"Automotive, Food, Metals, Engineering, Printing and Kindred Industries Union" known as the Australian Manufacturing Workers' Union (AMWU) v Gruma Oceania Pty Ltd T/A Mission Foods
[2021] FWC 1960
•12 APRIL 2021
| [2021] FWC 1960 |
| FAIR WORK COMMISSION |
DECISION |
Fair Work Act 2009
s.739 - Application to deal with a dispute
"Automotive, Food, Metals, Engineering, Printing and Kindred Industries Union" known as the Australian Manufacturing Workers' Union (AMWU)
v
Gruma Oceania Pty Ltd T/A Mission Foods
(C2020/8902)
DEPUTY PRESIDENT CLANCY | MELBOURNE, 12 APRIL 2021 |
Alleged dispute about a matter arising under an enterprise agreement - whether certain hours of work attract overtime rates of pay.
[1] Kindred Industries Union” known as the Australian Manufacturing Workers’ Union (AMWU) filed an application with the Commission pursuant to s.739 of the Fair Work Act 2009 (the Act). The AMWU made its application raising a dispute with Gruma Oceania Pty Ltd T/A Mission Foods (Mission Foods) under the Gruma Oceania Enterprise Agreement 2017 1 (the Agreement). The essence of the dispute is the appropriate payment for employees when they commence a shift of work at 2:00am and finish at 10:00am.
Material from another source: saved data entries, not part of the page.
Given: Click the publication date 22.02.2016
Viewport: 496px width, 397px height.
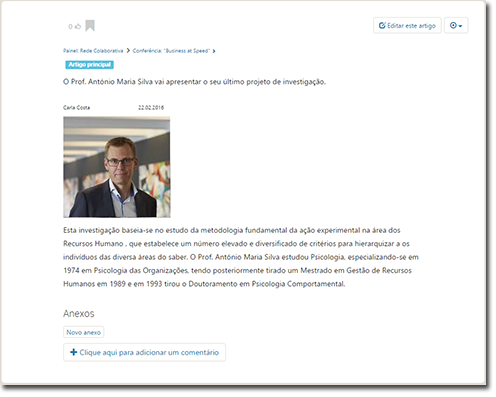Looking at the screenshot, I should click(x=151, y=107).
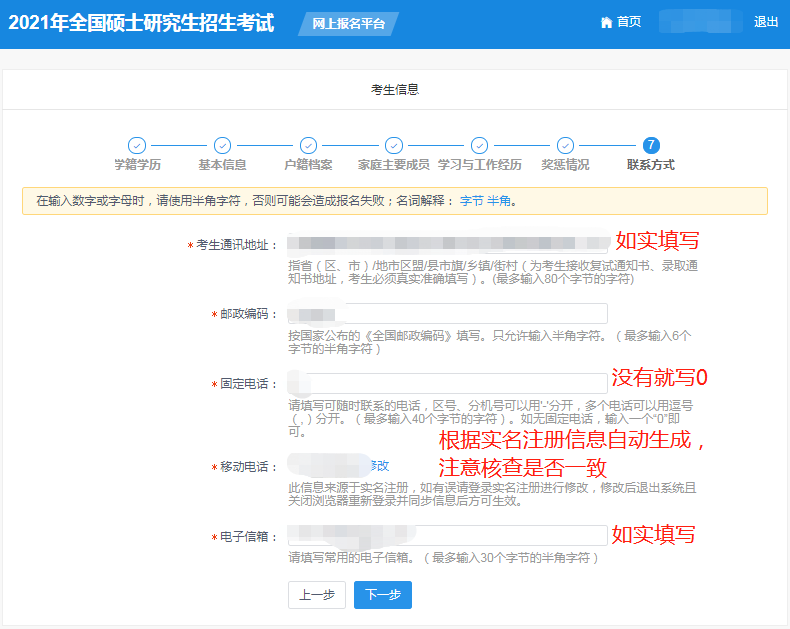
Task: Open the 首页 link in the header
Action: coord(629,22)
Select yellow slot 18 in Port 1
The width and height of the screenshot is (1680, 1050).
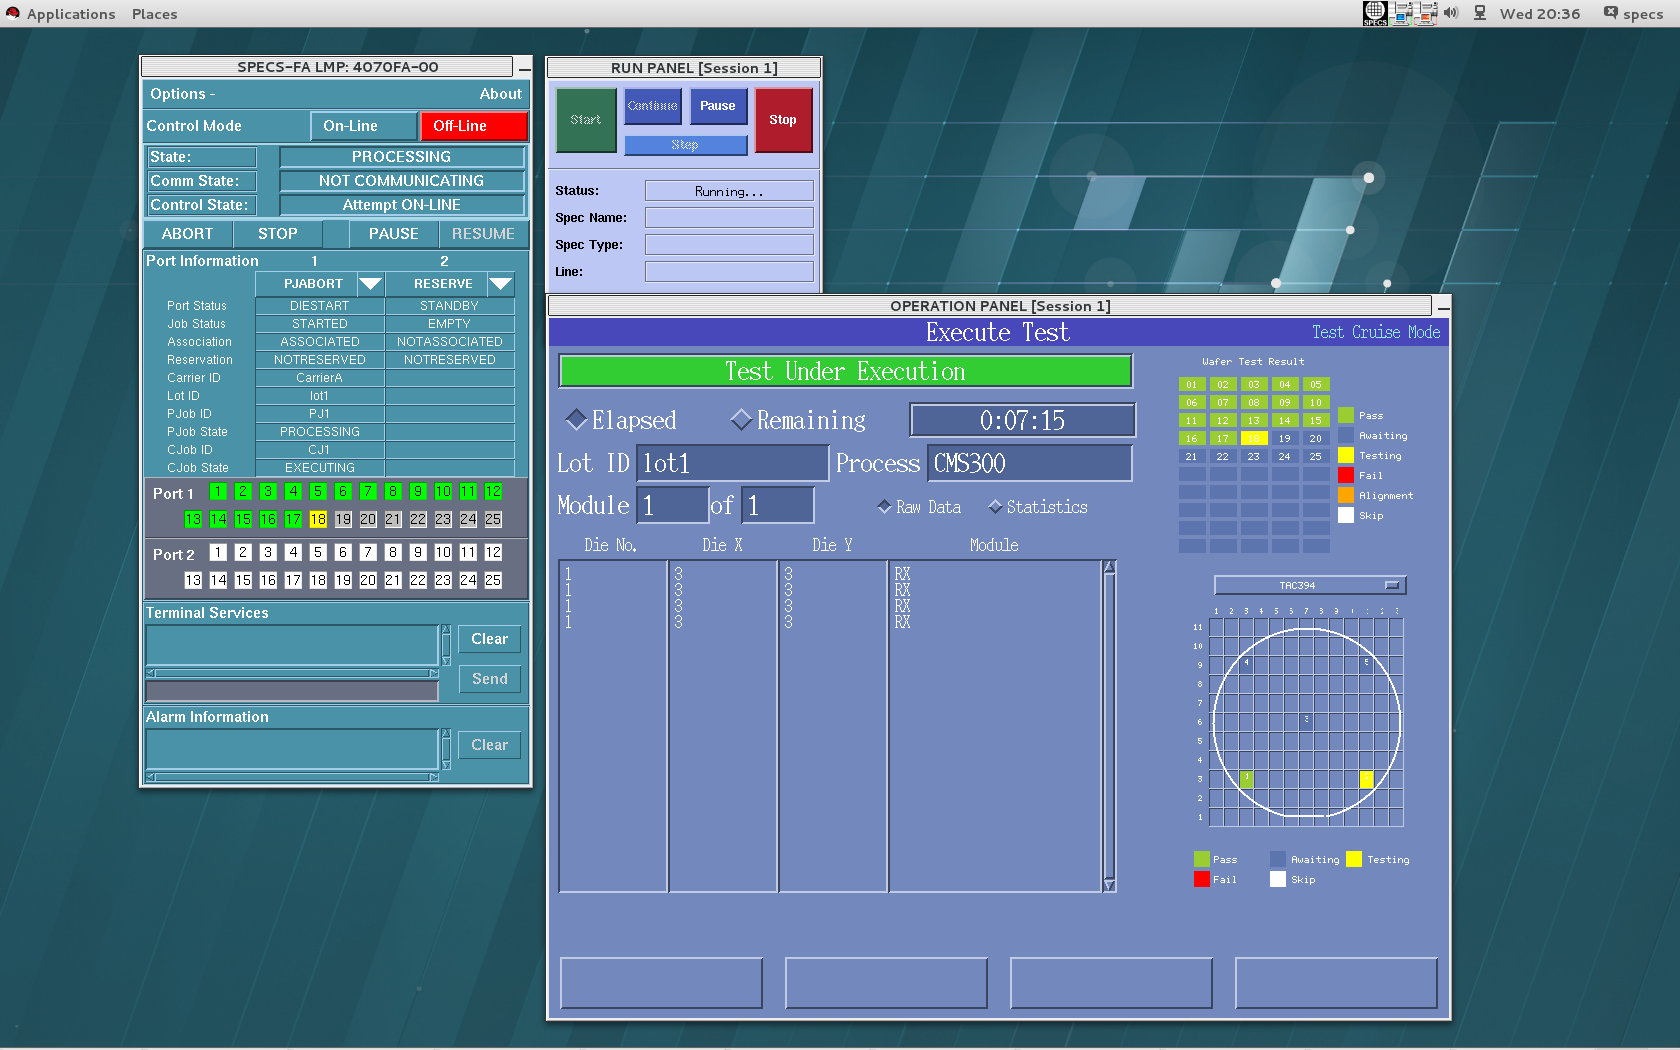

[2] The AMWU and Mission Foods conferred and confirmed the questions to be determined were:
“In circumstances where a day worker who is required to commence work at 2:00am requests that his/her work finishes at 10:00am, and the employer agrees:
1. Is the employee entitled under the Agreement to be paid eight hours at
ordinary rates only?
2. If the answer to question 1 is no, what is the employee entitled to be paid
under the Agreement?”
[3] After a conference on 22 December 2020, the parties filed material ahead of a hearing on 19 March 2021 at which Mr Josh Garner represented the AMWU and Missions Foods was given permission to be represented by Mr David McLaughlin of Rigby Cooke Lawyers.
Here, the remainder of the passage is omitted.